Beyond Screenshots: Evaluating VLMs' Understanding of UI Animations

arXiv cs.CL / 4/30/2026

💬 OpinionIdeas & Deep AnalysisModels & Research

Key Points

  • The paper argues that AI agents operating UI must understand not only static layout but also how animations convey state and feedback for reliable action.
  • It introduces AniMINT, a new dataset of 300 densely annotated UI animation videos, designed to fill the gap left by prior VLM studies focused mainly on screenshots.
  • The authors evaluate state-of-the-art VLMs on multiple abilities: perceiving animation effects, identifying the purpose of animations, and interpreting their meaning.
  • Results indicate VLMs can reliably detect basic (primitive) motion, but struggle with higher-level interpretation compared with human performance.
  • Using MCPC (Motion, Context, and Perceptual Cues), the study analyzes what factors limit VLM performance and outlines directions for future improvements.

Abstract

AI agents operating on user interfaces must understand how interfaces communicate state and feedback to act reliably.
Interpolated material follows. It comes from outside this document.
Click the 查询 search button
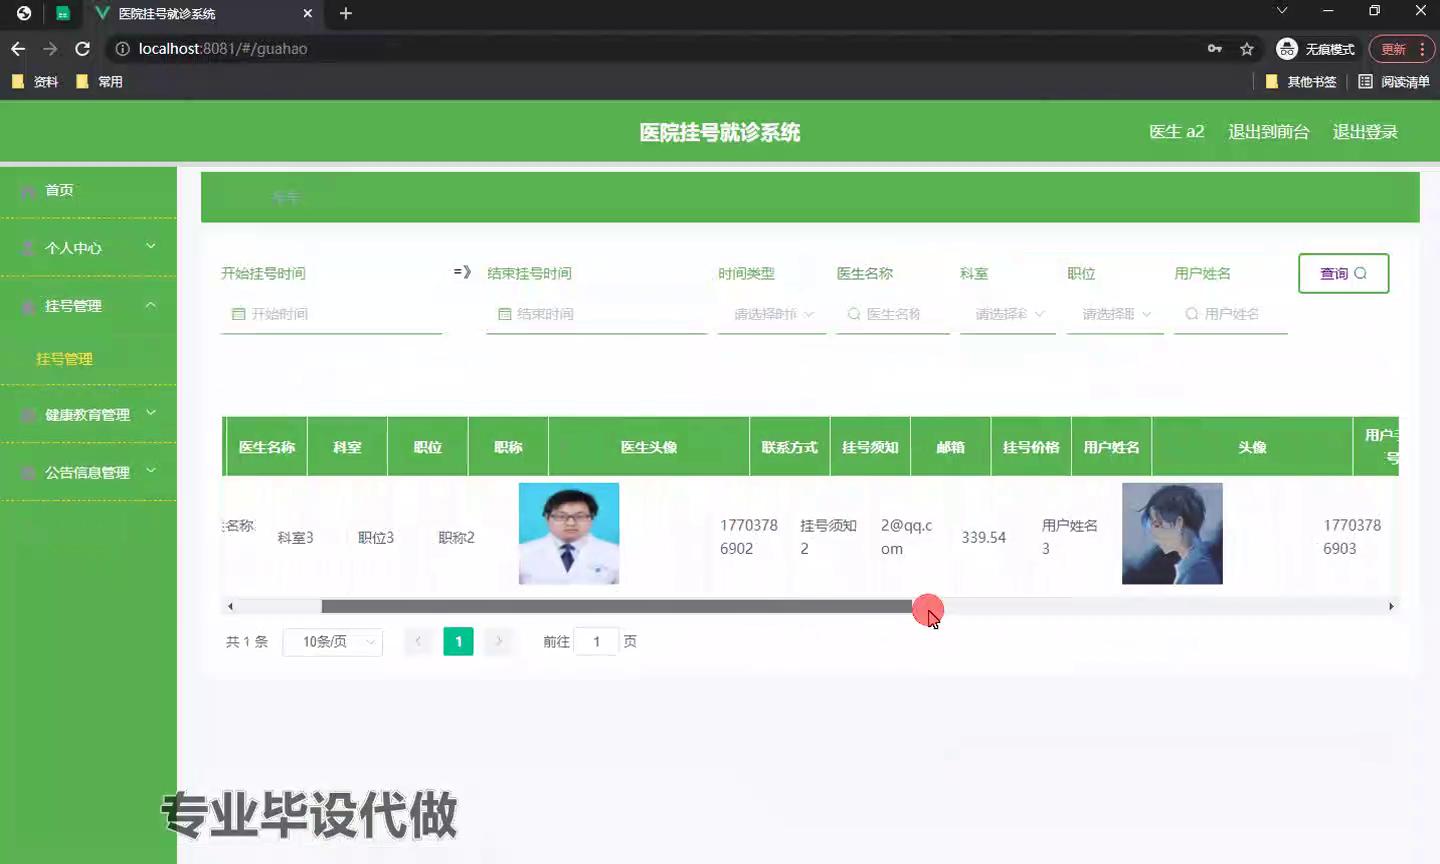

As a core communicative modality, animations are increasingly used in modern interfaces, serving critical functional purposes beyond mere aesthetics. Thus, understanding UI animation is essential for comprehensive interface interpretation. However, recent studies of Vision Language Models (VLMs) for UI understanding have focused primarily on static screenshots, leaving it unclear how well these models handle dynamic UI animations. To address this gap, we created AniMINT, a novel dataset of 300 densely annotated UI animation videos. We systematically evaluate state-of-the-art VLMs on UI animation understanding, including their abilities to perceive the animation effects, identify animation purposes, and interpret animation meaning. Our results show that VLMs can reliably detect primitive motion. However, their high-level animation interpretation remains inconsistent, with substantial gaps relative to human performance. Finally, we use Motion, Context, and Perceptual Cues (MCPC) to probe factors affecting VLM performance, revealing key bottlenecks and directions for future improvement.